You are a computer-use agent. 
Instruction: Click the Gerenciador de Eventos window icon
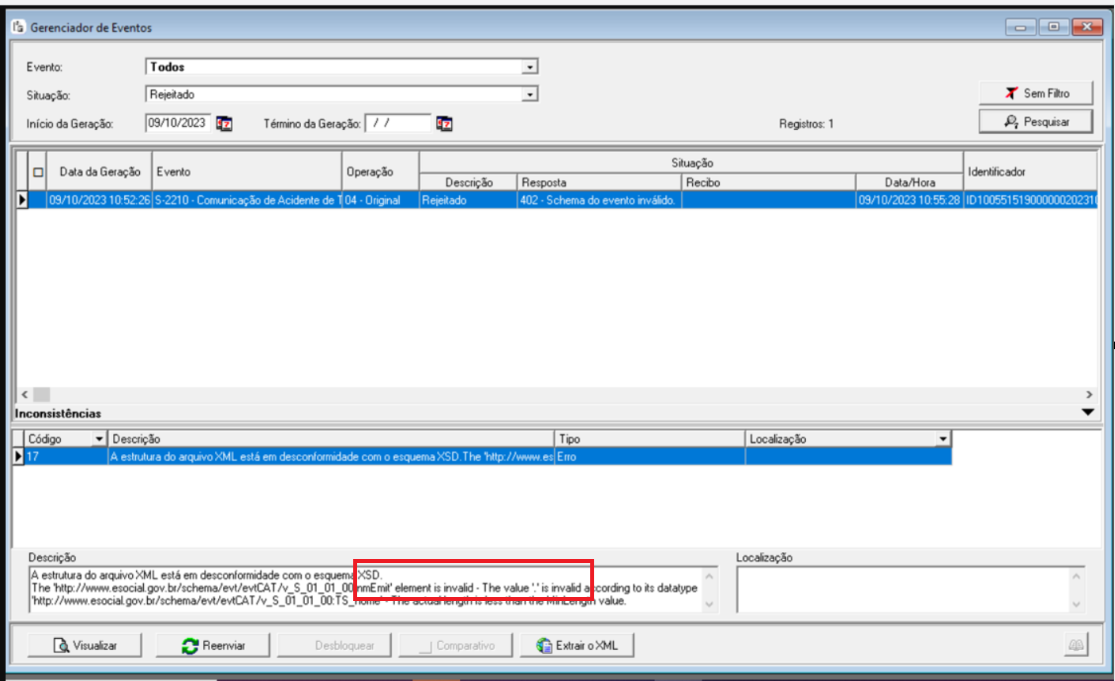17,28
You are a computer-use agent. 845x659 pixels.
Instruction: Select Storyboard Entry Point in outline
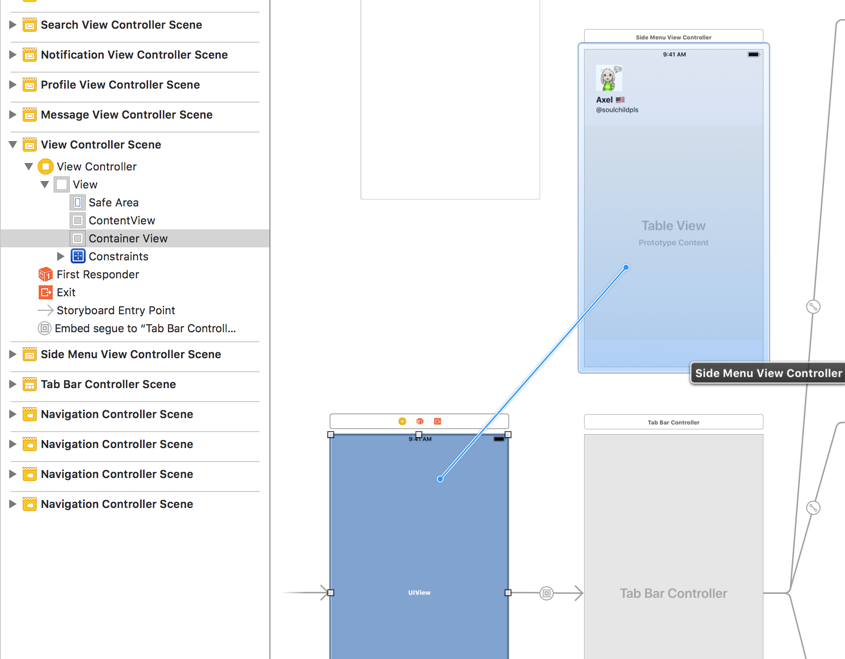115,311

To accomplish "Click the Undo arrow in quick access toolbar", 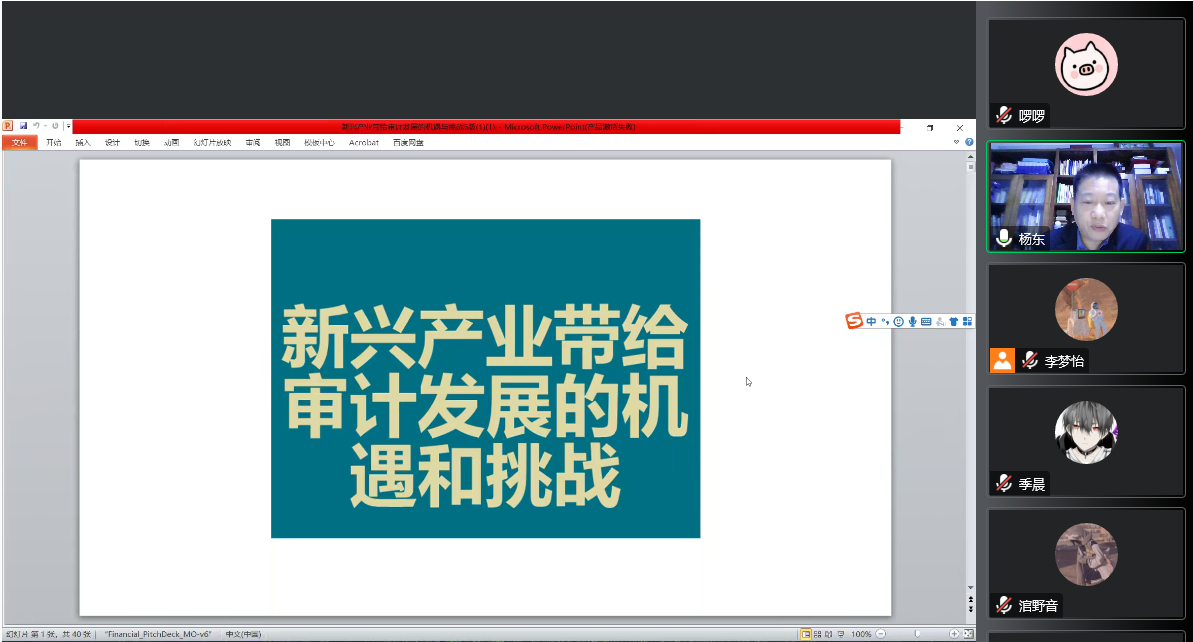I will point(35,126).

.....

- TASK GOAL
For every line of the entries holding the string "agent", add one to a tally; give the final figure only.

- RESULT FOR THIS TASK
2